When asked if I was interested in giving a talk on change, I had a rush of panic.. can I get up in front of people and talk again? My decision to be up here now is because I am ready to step outside of my comfort zone, where big and amazing change happens.
So this is me doing something..a bit uncomfortable.
This opportunity arrived right on divine time. I have been having such a difficult time answering these questions from people in my life “what’s up, what’s new, what are you doing these days?” Because I have so much change going on I found it hard to condense my response to fit a casual conversation, which was creating anxiety!
Soooo I am having this recorded so I can share it virtually for anyone curious as to ‘what I am up to?
And I am up to something!:) Running Down my Dream
Imagine I am a tree, a tree who was so interested in so many different things that I branched out in many directions, each direction was reaching for a new hew of light…Each of those branches ev..entu..ally became their own circle of community representing my passions.
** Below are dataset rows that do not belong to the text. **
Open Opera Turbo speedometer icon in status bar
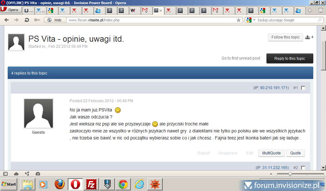This screenshot has width=326, height=191. click(38, 174)
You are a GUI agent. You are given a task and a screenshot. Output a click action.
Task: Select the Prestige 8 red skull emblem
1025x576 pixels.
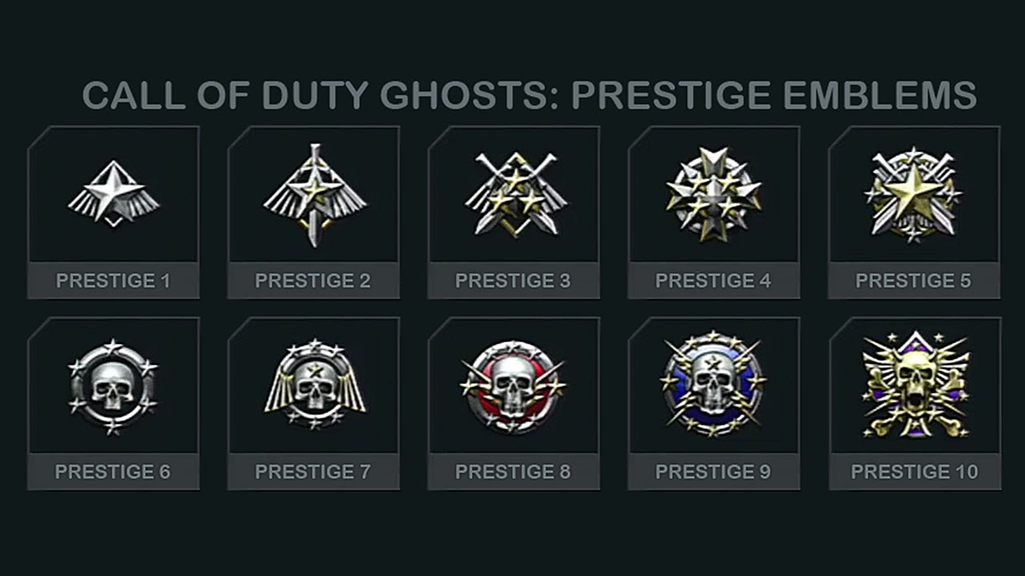(x=513, y=386)
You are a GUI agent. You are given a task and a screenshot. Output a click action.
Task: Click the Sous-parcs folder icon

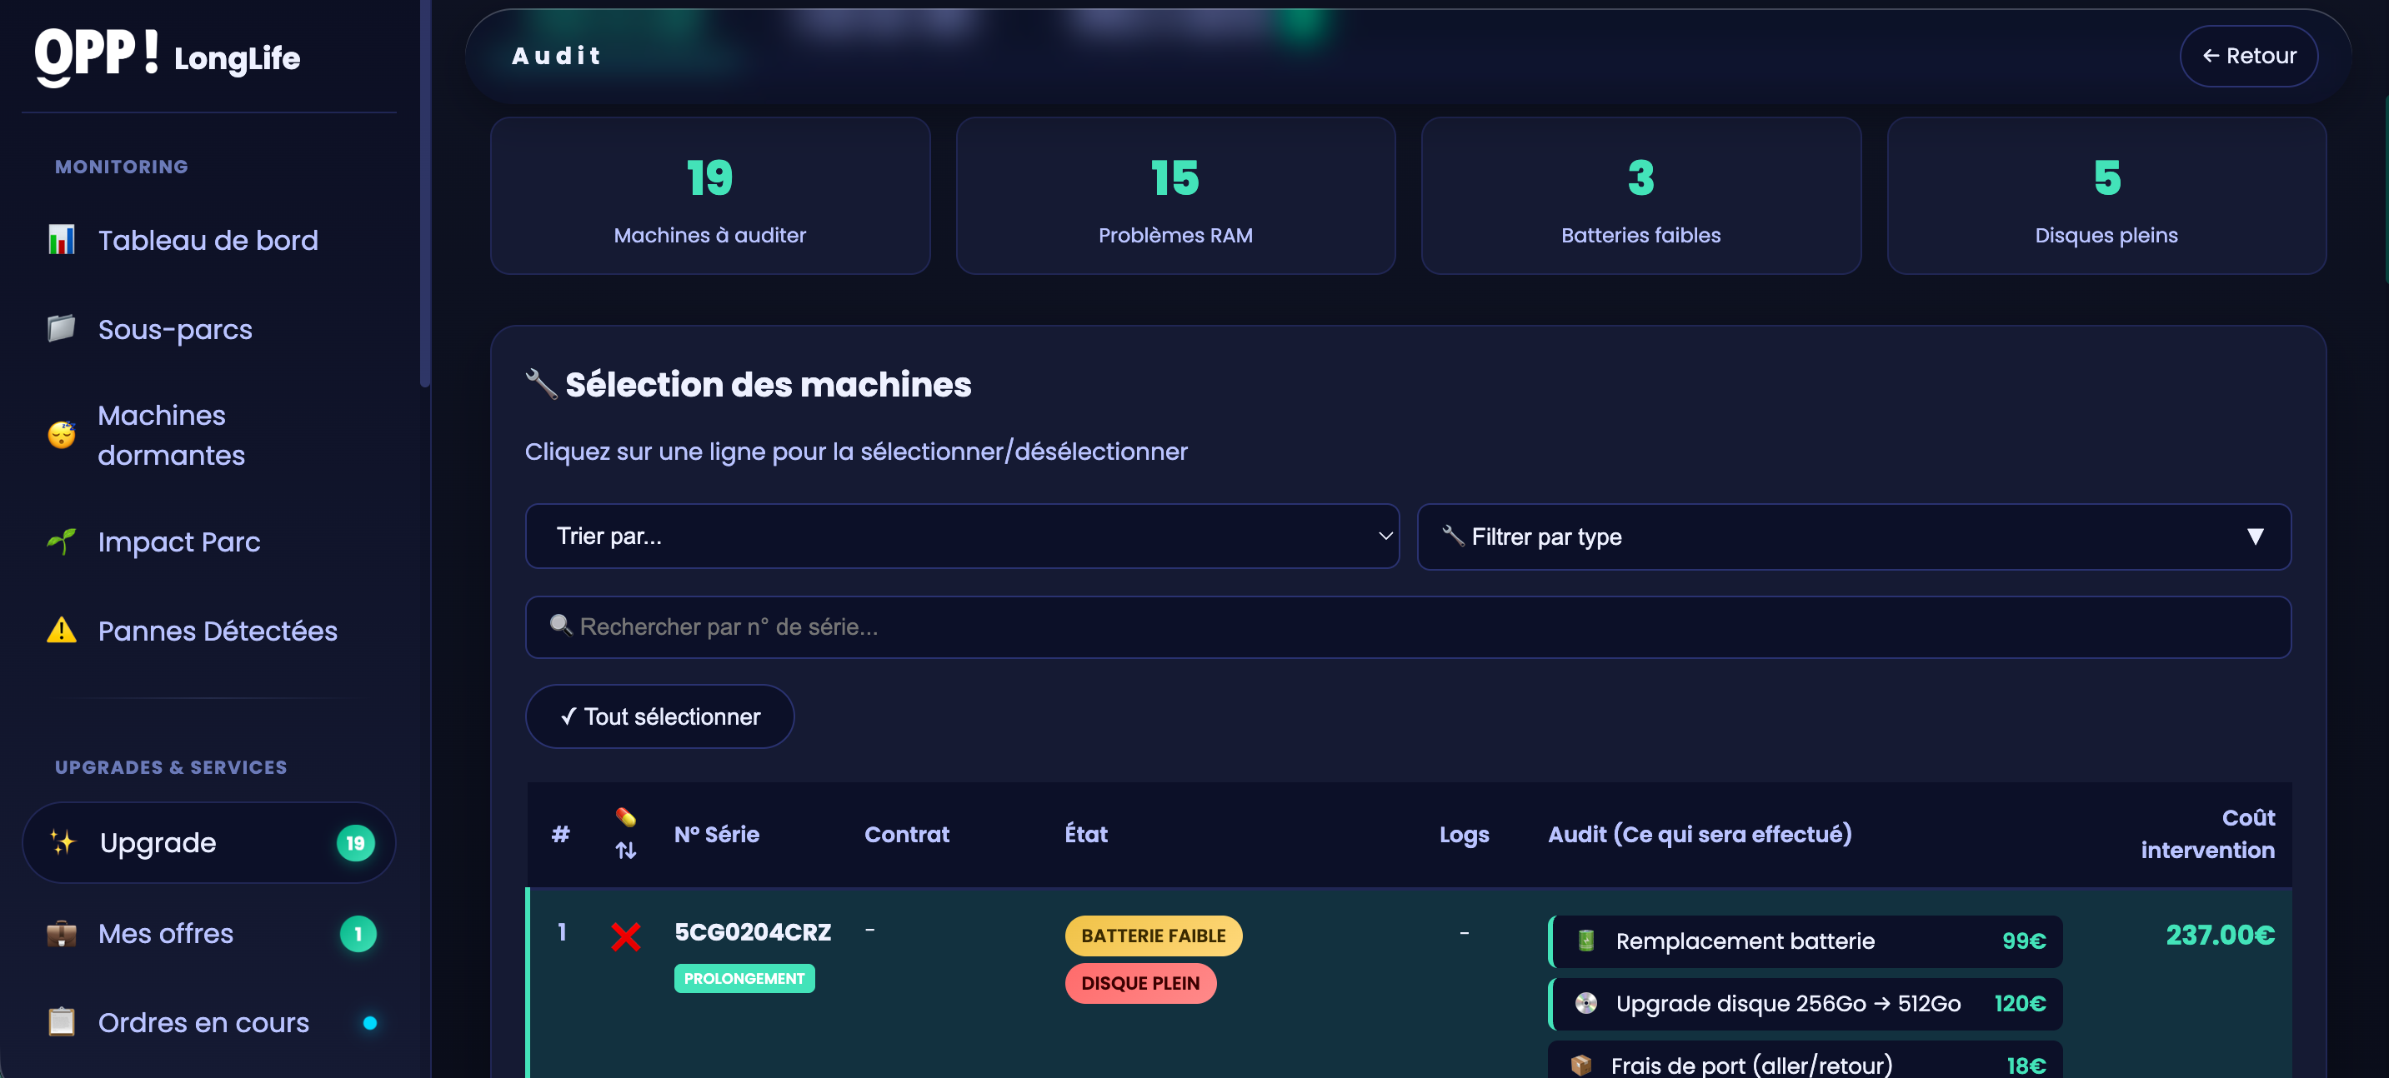[61, 328]
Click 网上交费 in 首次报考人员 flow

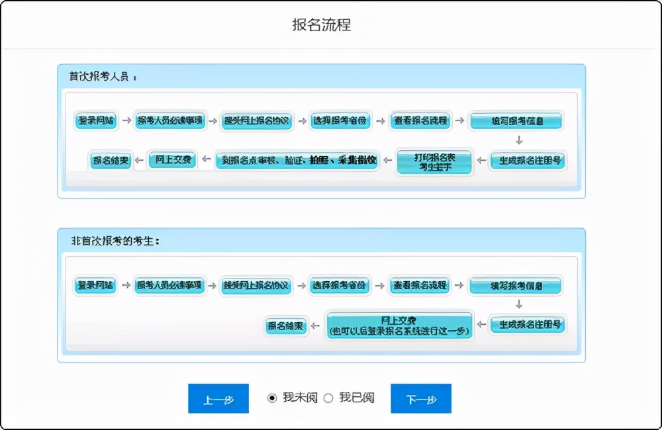tap(173, 160)
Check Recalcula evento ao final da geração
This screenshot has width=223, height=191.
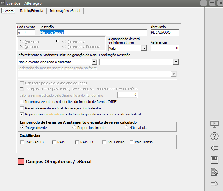pos(22,108)
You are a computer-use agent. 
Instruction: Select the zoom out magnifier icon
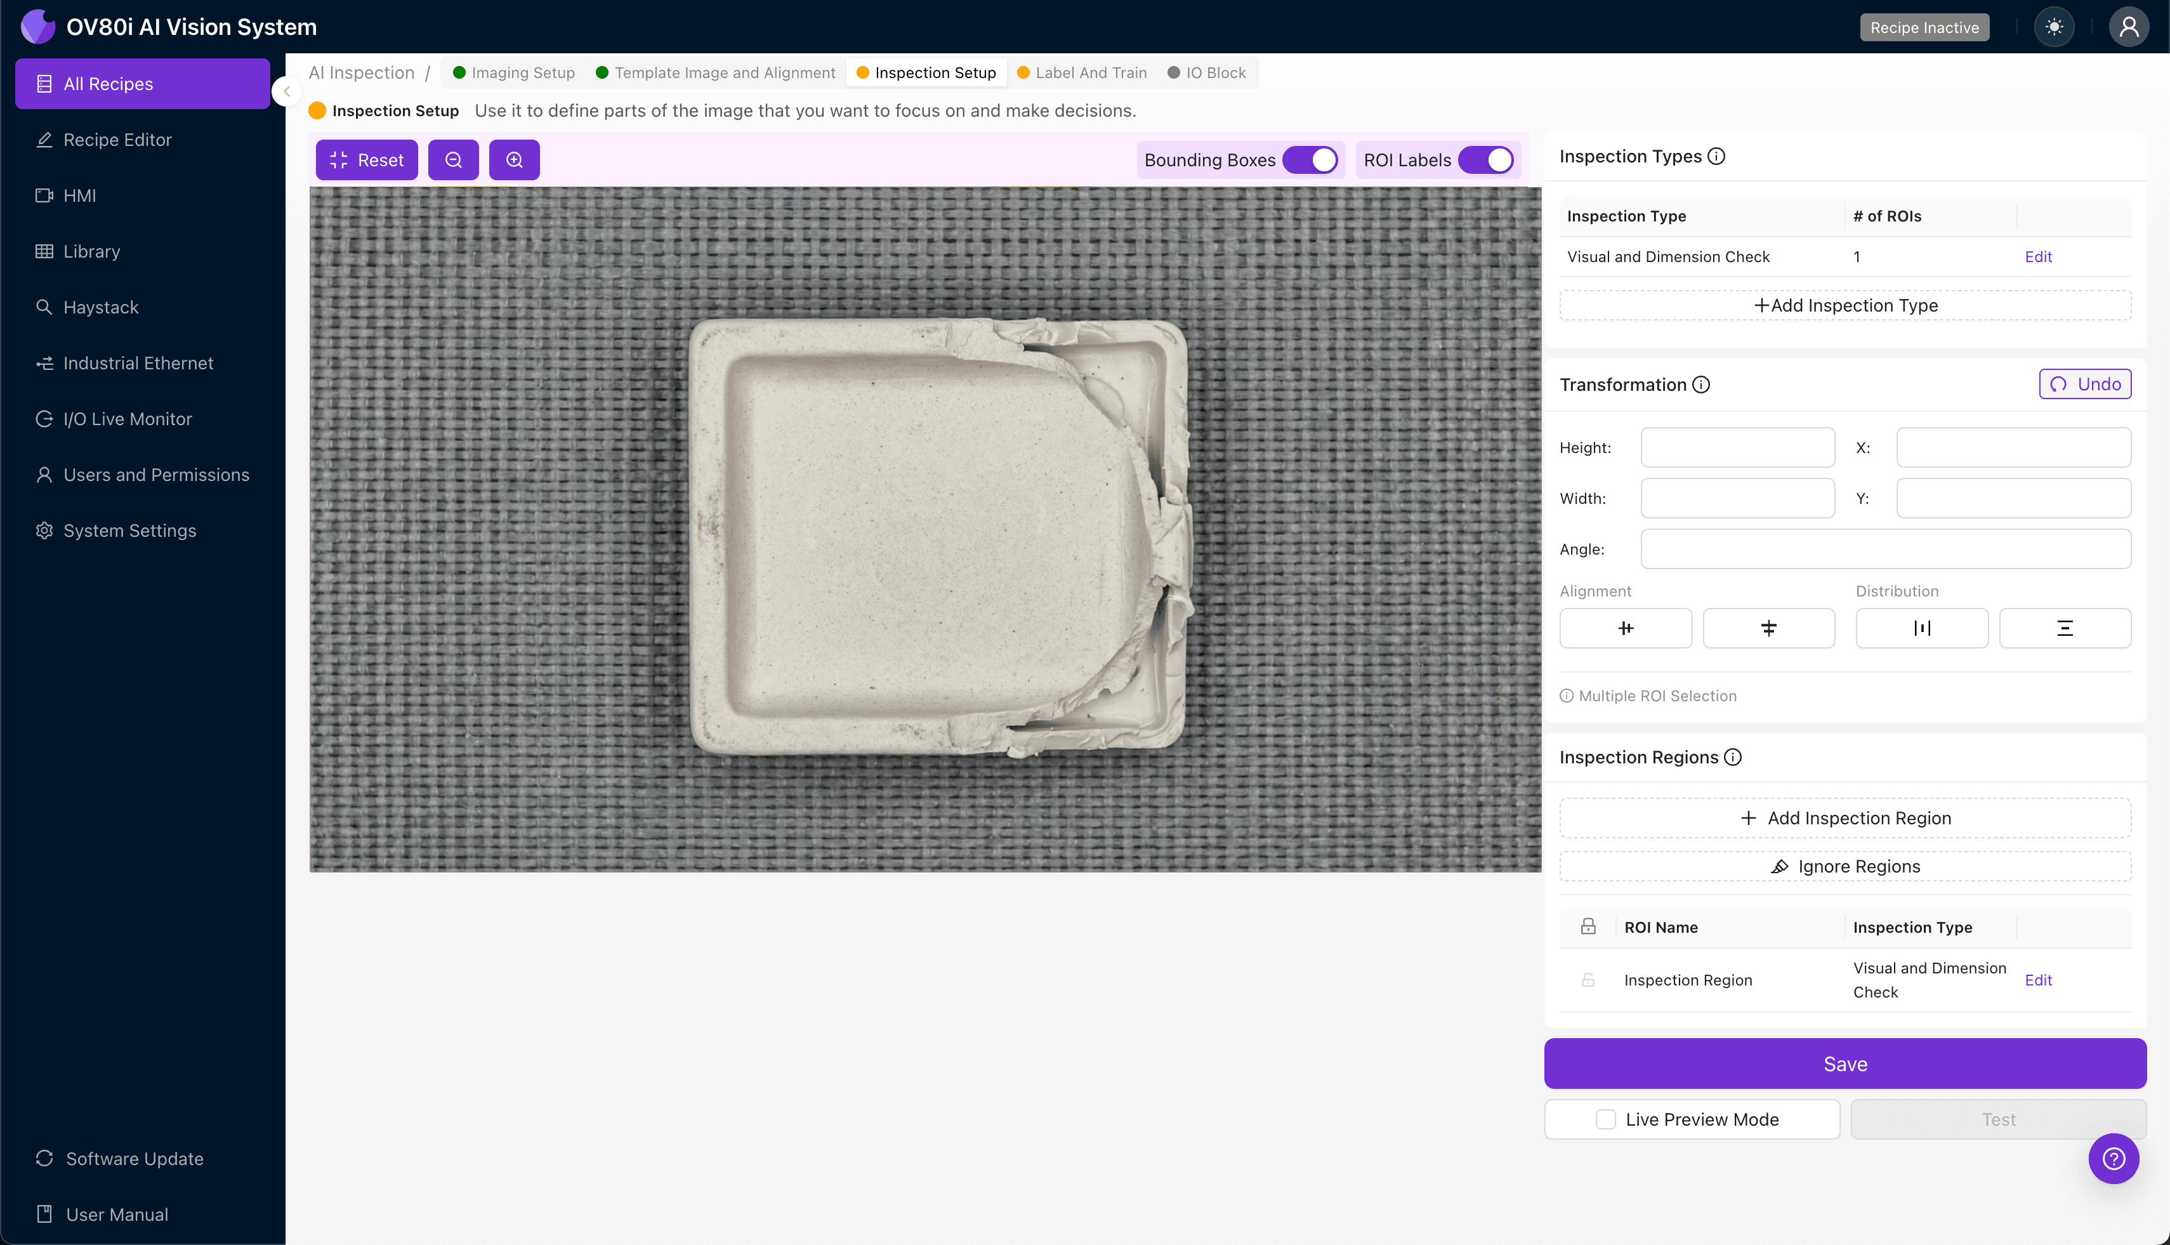point(453,159)
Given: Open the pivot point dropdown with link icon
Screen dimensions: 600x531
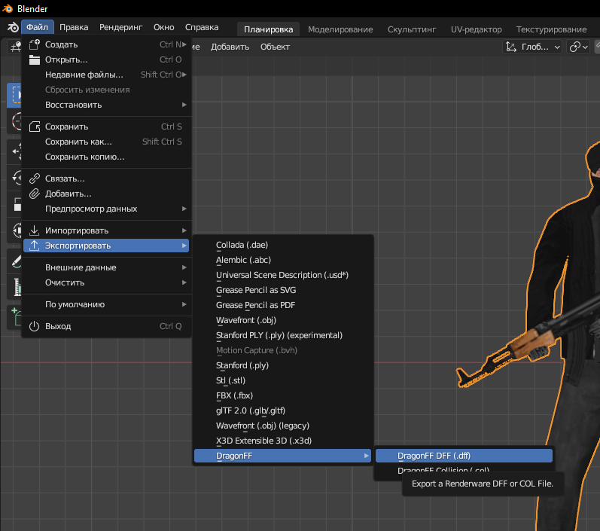Looking at the screenshot, I should point(579,47).
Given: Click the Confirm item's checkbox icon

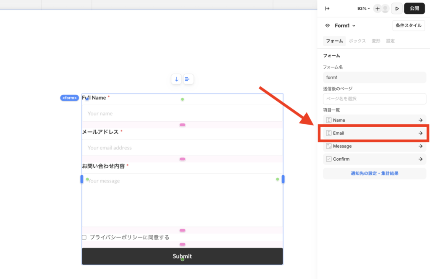Looking at the screenshot, I should tap(328, 159).
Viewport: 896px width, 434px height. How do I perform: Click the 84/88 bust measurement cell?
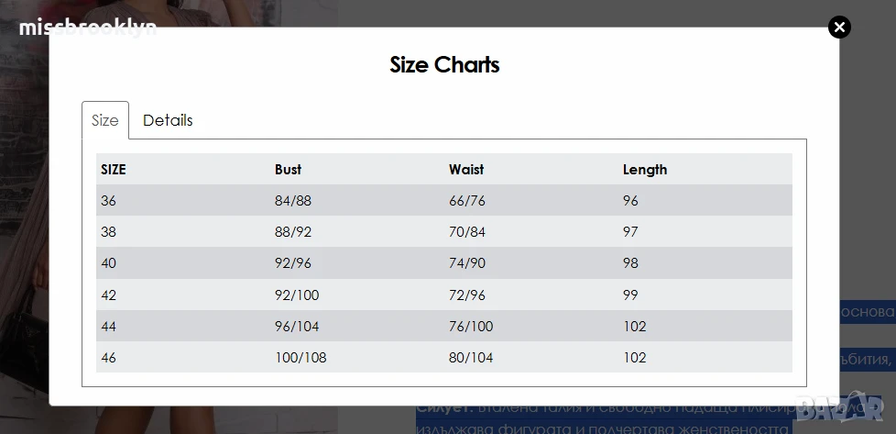293,200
Three years ago I was dancing in a parenting circle, with an overlapping home school circle, I was twirling around here with my UU community, I served hard in my compassionate communication community, I was also blessed with a band of friends fanatical about local music who loved to dance. There were my massage clients/friends, who were all dear to …AND of course… my family, especially my son Chase.
I was running a business, planning, teaching, preparing, organizing, dancing, massaging…and my tree was drying up and beginning to wilt! WHY??? Because I was not rooted! I was giving and giving and my roots were not lapping up proper nourishment. And… I was an unsatisfied tree! I knew I had reservoirs of rich sap that had yet to be tapped. Embedded deep beneath my bark, was a deep desire drawn towards contributing towards creating peace, clearing away misunderstandings through careful compassionate consideration and articulating myself with an em..pa..the..tic expression. My many circled life gifted me with access to so many perspectives and I wanted use this experience to help me unite people through shared human values.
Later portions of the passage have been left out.